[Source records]
■ ■ ■ ■ ■ ■ ■

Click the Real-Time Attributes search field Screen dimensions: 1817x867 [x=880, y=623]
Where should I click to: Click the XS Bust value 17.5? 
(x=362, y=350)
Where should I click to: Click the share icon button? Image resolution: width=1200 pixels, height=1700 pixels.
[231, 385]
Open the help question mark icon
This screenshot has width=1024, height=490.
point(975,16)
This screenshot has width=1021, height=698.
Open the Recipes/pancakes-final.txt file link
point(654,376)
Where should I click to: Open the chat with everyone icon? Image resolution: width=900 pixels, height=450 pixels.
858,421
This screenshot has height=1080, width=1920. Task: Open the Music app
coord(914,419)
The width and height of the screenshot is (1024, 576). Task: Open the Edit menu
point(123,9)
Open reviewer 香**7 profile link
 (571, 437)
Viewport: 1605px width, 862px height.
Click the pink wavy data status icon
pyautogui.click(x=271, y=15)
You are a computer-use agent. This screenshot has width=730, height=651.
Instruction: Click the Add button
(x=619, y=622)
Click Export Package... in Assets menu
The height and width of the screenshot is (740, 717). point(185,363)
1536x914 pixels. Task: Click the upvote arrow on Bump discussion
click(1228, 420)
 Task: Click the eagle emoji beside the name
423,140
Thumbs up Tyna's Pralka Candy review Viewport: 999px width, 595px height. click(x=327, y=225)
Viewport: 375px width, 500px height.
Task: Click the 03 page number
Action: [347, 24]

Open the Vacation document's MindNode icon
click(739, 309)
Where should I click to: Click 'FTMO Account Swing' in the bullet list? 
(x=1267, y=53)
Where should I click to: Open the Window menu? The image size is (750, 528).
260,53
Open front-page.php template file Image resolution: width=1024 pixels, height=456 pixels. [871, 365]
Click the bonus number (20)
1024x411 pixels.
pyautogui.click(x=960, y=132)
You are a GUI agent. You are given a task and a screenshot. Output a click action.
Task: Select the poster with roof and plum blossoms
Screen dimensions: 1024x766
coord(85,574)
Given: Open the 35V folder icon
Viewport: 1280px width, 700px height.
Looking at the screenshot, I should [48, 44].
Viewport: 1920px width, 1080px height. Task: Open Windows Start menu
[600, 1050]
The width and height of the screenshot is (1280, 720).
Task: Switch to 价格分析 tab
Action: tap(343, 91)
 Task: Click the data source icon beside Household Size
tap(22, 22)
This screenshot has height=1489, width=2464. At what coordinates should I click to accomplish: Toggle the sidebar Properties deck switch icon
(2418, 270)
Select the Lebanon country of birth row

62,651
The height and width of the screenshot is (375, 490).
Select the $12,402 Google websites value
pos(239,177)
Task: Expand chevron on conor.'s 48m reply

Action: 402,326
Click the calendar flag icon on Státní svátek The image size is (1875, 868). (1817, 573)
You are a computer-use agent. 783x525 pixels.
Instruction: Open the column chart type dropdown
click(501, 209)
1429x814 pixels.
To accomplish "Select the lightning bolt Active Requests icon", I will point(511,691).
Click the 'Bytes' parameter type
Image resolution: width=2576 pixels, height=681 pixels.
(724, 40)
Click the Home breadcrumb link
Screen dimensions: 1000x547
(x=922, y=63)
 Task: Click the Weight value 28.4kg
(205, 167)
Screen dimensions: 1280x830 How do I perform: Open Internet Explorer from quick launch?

■ ■ ■ ■ ■ ■ ■

> **WHAT IS NEEDED**
Retype, exactly as shown, the lines from the one with "1429x814 pixels." through the end of the records.

> **ANSWER SECTION**
1429x814 pixels.
To accomplish "Select the lightning bolt Active Requests icon", I will point(511,691).
Click the 'Bytes' parameter type
Image resolution: width=2576 pixels, height=681 pixels.
(724, 40)
Click the Home breadcrumb link
Screen dimensions: 1000x547
(x=922, y=63)
 Task: Click the Weight value 28.4kg
(205, 167)
Screen dimensions: 1280x830 How do I perform: Open Internet Explorer from quick launch?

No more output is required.